Si la rareté fait la valeur de certains objets, celle du temps – je parle de celui des années qui passent – en procure une autre. Profiter de l’été pour nager, faire du vélo, se promener, rien qui ne soit pas là très banal. Pourtant, arrivé à un certain âge, la conscience de la finitude donne à ces plaisirs un surplus d’intensité qui dépasse l’ordinaire. L’arthrose, l’essoufflement et tous ces maux de l’usure physique, dont je vous fais grâce du trop long recensement, m’ont contraint à anticiper qu’il se pourrait que, la saison prochaine, je ne puisse plus m’offrir ces mêmes petits plaisirs, ces renoncements venant après d’autres passés, parfois plus cruels et que j’ai bien dû accepter. Alors, j’ai dégusté chaque sortie, et particulièrement la dernière de ces vacances-ci, comme on garde en bouche l’ultime gorgée d’un très bon vin.

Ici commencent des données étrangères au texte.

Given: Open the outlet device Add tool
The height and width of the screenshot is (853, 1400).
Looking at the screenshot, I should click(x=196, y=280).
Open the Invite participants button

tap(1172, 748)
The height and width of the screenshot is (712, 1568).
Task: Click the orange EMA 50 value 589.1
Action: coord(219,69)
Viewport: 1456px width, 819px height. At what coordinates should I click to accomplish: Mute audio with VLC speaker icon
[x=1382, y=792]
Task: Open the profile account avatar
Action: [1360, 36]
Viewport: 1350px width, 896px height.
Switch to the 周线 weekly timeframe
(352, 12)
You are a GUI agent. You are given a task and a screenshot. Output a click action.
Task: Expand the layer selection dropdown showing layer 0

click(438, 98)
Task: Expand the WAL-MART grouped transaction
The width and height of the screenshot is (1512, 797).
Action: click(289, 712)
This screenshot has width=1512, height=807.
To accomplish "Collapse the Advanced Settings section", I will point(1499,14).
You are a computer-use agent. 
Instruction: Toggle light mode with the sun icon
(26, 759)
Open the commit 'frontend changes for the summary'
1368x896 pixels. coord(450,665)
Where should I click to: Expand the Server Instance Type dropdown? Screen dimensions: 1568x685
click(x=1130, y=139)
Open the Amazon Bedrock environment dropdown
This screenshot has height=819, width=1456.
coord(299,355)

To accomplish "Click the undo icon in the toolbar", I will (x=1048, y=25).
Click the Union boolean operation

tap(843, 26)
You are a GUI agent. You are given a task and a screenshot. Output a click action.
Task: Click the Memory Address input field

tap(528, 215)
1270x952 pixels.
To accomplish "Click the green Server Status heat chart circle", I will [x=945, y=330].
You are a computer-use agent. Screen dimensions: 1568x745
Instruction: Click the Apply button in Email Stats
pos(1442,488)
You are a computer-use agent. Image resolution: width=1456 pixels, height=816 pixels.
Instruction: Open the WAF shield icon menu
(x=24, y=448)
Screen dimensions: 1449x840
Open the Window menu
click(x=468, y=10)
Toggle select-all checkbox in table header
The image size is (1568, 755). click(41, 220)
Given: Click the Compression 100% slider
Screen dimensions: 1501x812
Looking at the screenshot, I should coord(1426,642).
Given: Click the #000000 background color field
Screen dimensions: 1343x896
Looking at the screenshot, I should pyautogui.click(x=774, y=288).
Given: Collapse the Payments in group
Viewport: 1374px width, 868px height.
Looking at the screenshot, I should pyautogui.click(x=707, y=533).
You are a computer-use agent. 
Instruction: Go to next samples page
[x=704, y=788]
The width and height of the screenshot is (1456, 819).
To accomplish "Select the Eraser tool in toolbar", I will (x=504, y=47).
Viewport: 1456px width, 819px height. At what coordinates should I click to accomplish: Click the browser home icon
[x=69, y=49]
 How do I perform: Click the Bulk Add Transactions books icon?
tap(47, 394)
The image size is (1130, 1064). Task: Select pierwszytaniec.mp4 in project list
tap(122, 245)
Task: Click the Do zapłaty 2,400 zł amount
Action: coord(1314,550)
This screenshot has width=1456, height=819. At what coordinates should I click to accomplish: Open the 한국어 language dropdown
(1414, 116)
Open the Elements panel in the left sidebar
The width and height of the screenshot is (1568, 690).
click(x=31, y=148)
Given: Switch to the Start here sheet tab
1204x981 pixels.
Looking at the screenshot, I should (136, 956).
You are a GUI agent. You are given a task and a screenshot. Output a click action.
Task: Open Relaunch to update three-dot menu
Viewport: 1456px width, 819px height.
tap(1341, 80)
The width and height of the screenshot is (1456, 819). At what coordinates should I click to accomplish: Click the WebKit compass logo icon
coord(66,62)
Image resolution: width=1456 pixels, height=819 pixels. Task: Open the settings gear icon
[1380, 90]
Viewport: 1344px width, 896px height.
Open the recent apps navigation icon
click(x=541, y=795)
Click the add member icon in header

Oui, je rentre avec une notion accrue de mon altérabilité. Devient-on philosophe avec la vieillerie ? Sans doute, encore que je prétende l’avoir toujours été un peu. Si ce n’est tout de même un brin de nostalgie (il ne peut en être autrement), cependant rien de triste dans ce ressenti ; sinon il ne faudrait plus manger de gâteaux de peur de regretter de les finir. D’ailleurs, chacun le sait, les petits sont comme les plaisirs, bien meilleurs que les gros.
Et puis, l’inéluctable n’étant pas totalement balisé dans le temps, celui-ci m’accordera peut-être encore l’été prochain sa clémence, mes baignades, mes ballades, ma liberté d’éphémère papillon.